To enable comprehensive optogenetic studies with hearts, researchers led by Stephan Rohr from the Department of Physiology at the University of Bern have developed a new experimental system called the “Panoramic Opto-Electric Stimulation and Measurement System (POEMS)”. The POEMS system is the first to allow simultaneous optical and electrical measurements and stimulation spanning the entire ventricular surface of mouse hearts. The results obtained with the system should open new perspectives in the study of normal cardiac function and the investigation of the mechanisms causing cardiac arrhythmias. The study describing the system was published in the journal Nature Communication.
Are connective tissue cells the cause of heart arrhythmias?
Cell culture experiments have already shown that cardiac muscle cells communicate with activated cardiac fibroblasts by means of electrical signals and that this interaction leads to cardiac arrhythmias. However, it is still not known whether this mechanism is also operational in intact hearts because conventional electrophysiological methods are not suitable to study this question.
The lack of suitable experimental approaches is today filled by optogenetics, which makes it possible to directly question the presence and the functional consequences of cellular interactions between muscle and non-muscle cells of the heart. The presence of direct electrical communication can be assessed by allowing specific cell types such as fibroblasts to express so-called “optogenetic voltage reporters”. On the other hand, the functional consequences of such a coupling can be studied by expressing “optogenetic voltage actuators” in these cells and by observing the effects of light activation on the electrophysiology of the whole heart. Currently, performing optogenetic experiments is complex and requires a lot of equipment. In addition, it is not possible to combine electrode-based experiments with optical studies, which greatly limits the range of possible experiments.

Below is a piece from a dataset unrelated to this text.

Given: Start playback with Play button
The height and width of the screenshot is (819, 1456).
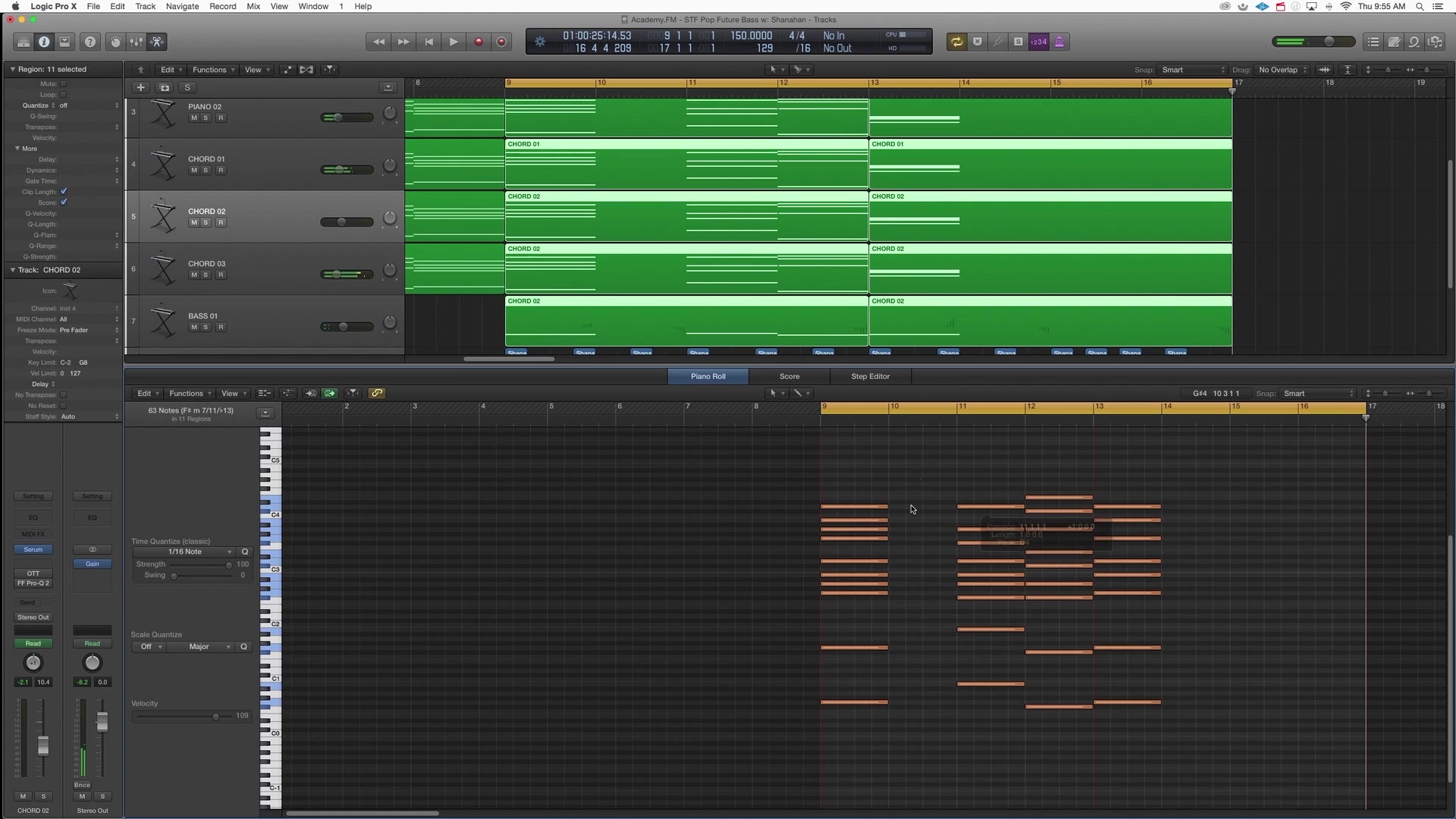Looking at the screenshot, I should [x=453, y=42].
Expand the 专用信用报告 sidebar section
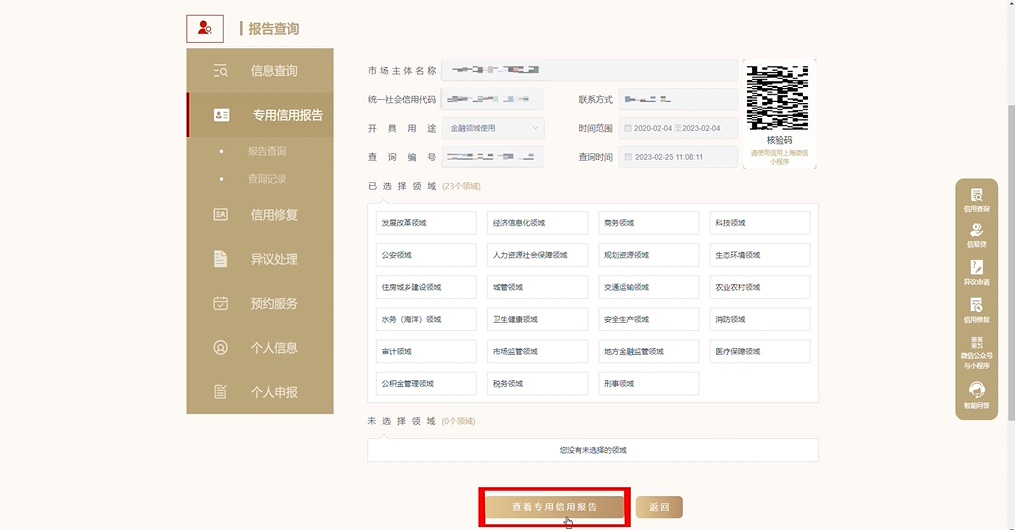This screenshot has width=1018, height=530. pos(260,115)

POEMS system creates new possibilities
“With our POEMS system, all these drawbacks have been overcome, because the entire surface of the ventricles is covered with a combination of optical and electrical measurement and stimulation sites, which allows free combinations of the two modalities ”, explains Professor Stephan Rohr, author principal of the study The Heart of the New POEMS The system consists of a cup the size of a mouse heart, its internal surface lined with 294 optical fibers and 64 electrodes. All optical fibers and electrodes can be individually configured as measurement and stimulation sites, allowing precise tailoring of individual experiments to the specific requirements of the optogenetic reporter and actuator used in a given experiment.

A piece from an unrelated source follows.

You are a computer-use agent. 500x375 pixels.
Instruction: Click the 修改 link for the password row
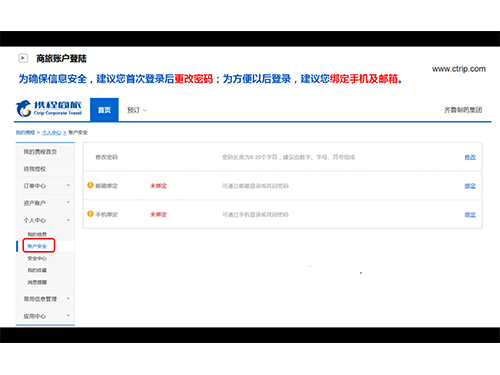(x=470, y=157)
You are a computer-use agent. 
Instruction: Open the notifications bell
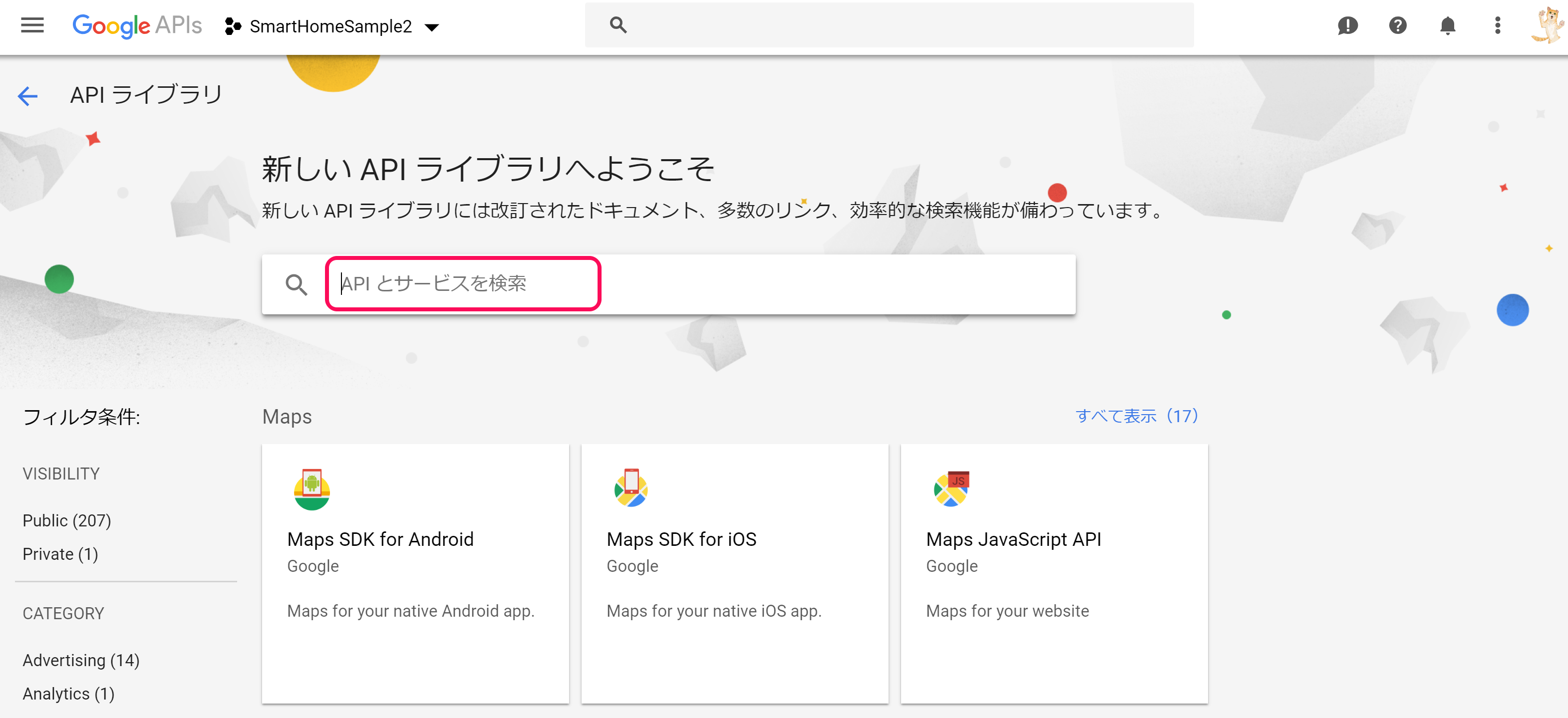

Simultaneous optical and electrical panoramic measurements of cardiac activation using stimulated mouse hearts expressing optogenetic stress reporters demonstrated that the POEMS The system provides, whatever the measurement modality, congruent and very precise measurements of the propagation of the ventricular action potential with differences between optically and electrically determined activation times less than one millisecond. Beyond that, the POEMS The system was designed with the aim of allowing simple and efficient experimentation. “With our ‘drop & go’ approach, experiments can be started immediately after the isolated mouse has been placed in the measurement container,” says study co-author Michael Rieger, who developed the system with others. members of the physiology department. The gentle treatment of hearts increasing the success rate of the experiments as well as the increased informative content provided by the POEMS This system is also relevant with regard to the principles of 3Rs (replace, reduce, refine) because the number of animal experiments required to answer a given question can be considerably reduced.

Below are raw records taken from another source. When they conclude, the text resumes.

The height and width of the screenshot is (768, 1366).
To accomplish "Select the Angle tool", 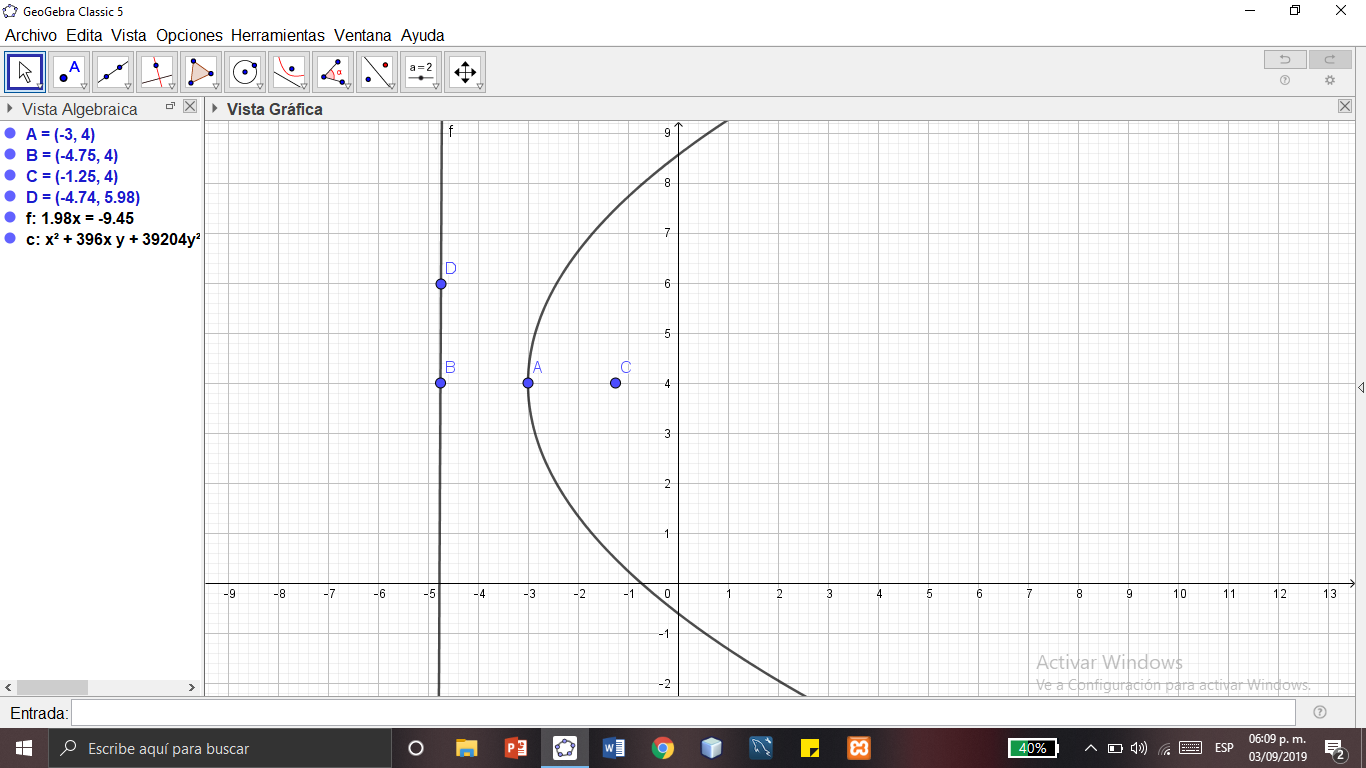I will tap(333, 71).
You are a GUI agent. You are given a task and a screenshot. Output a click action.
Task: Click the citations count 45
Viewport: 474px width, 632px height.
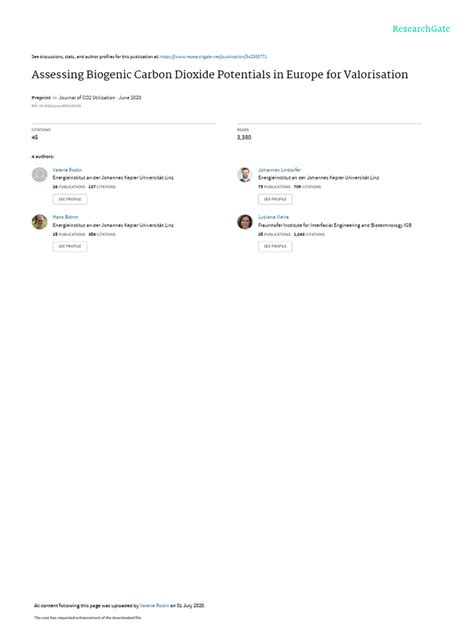tap(35, 137)
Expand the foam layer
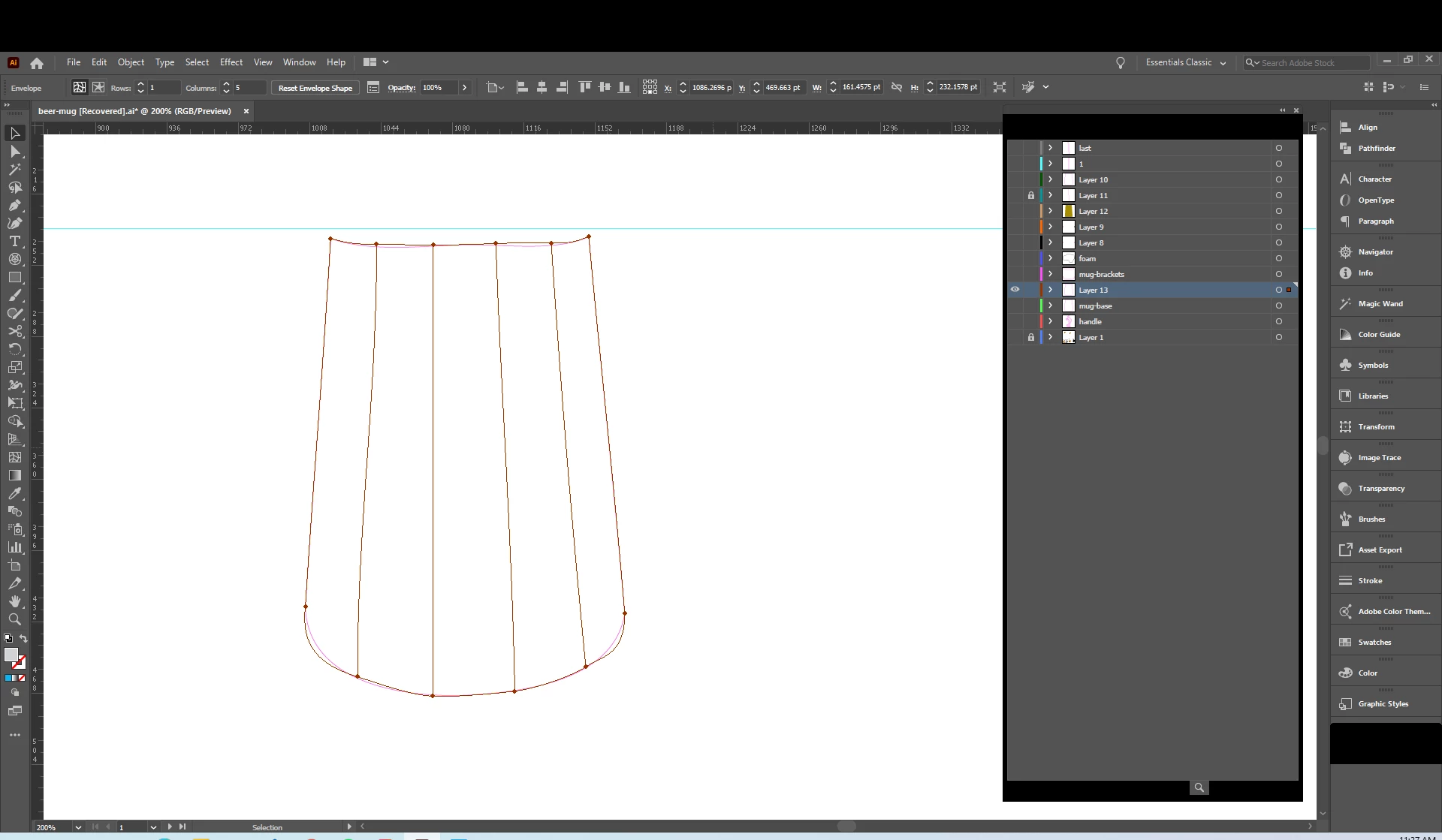The width and height of the screenshot is (1442, 840). point(1050,258)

“With the POEMS system in place, we are currently investigating the burning question of whether cardiac arrhythmias can also be caused by non-muscle cells such as activated connective tissue cells, ”says Stephan Rohr. If this were to be the case, it would open up new avenues for the treatment of cardiac arrhythmias as different cell types of muscle cells may become targets for antiarrhythmic therapies.
The study was supported by the Swiss National Science Foundation SNSF.